### Work instruction:
The records underneath are to be printed in full and exactly, with no pictures carried over.

### Given data:
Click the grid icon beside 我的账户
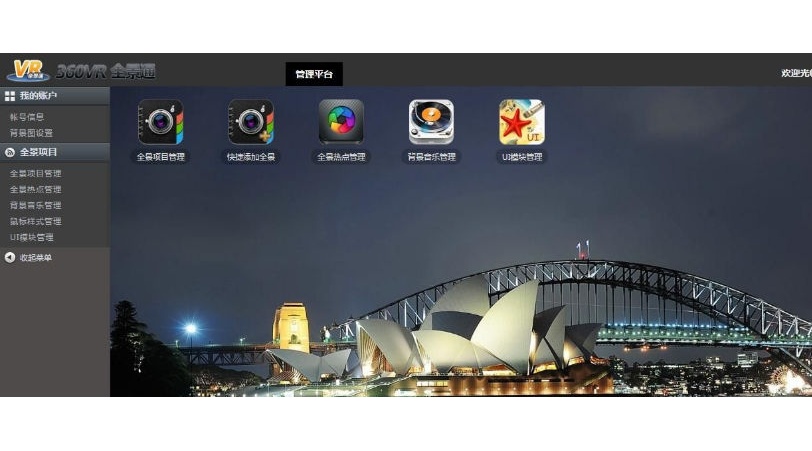The image size is (812, 451). pyautogui.click(x=10, y=96)
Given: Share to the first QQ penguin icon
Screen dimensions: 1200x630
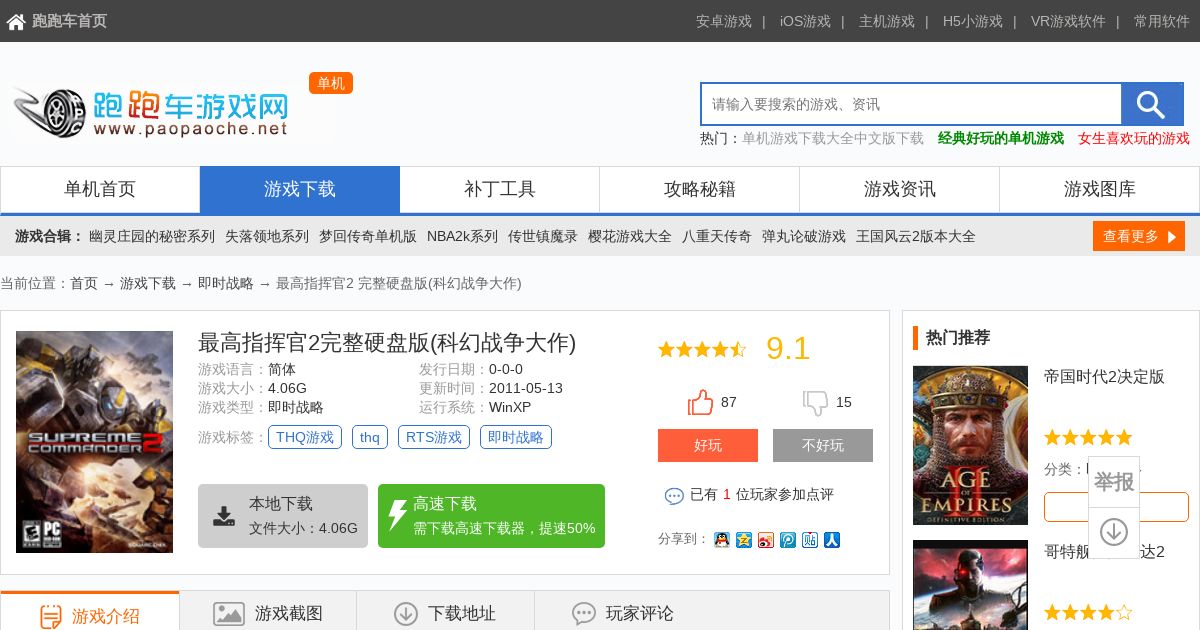Looking at the screenshot, I should 722,540.
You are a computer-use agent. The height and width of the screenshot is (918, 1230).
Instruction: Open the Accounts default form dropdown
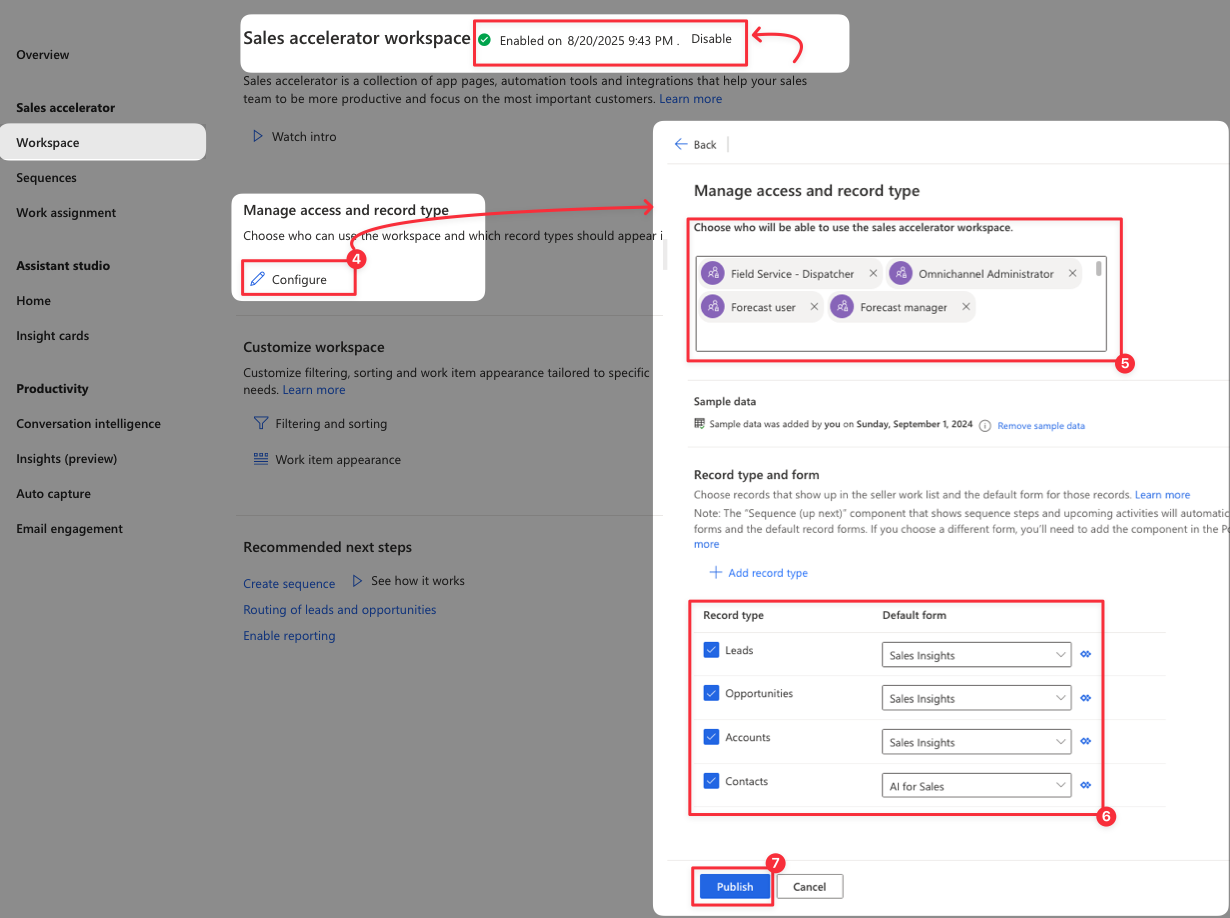coord(976,742)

### Solved problem:
Click the grid icon beside 我的账户
The image size is (812, 451). pyautogui.click(x=10, y=96)
Given: Share to the first QQ penguin icon
Screen dimensions: 1200x630
Looking at the screenshot, I should 722,540.
You are a computer-use agent. The height and width of the screenshot is (918, 1230).
Instruction: Open the Accounts default form dropdown
coord(976,742)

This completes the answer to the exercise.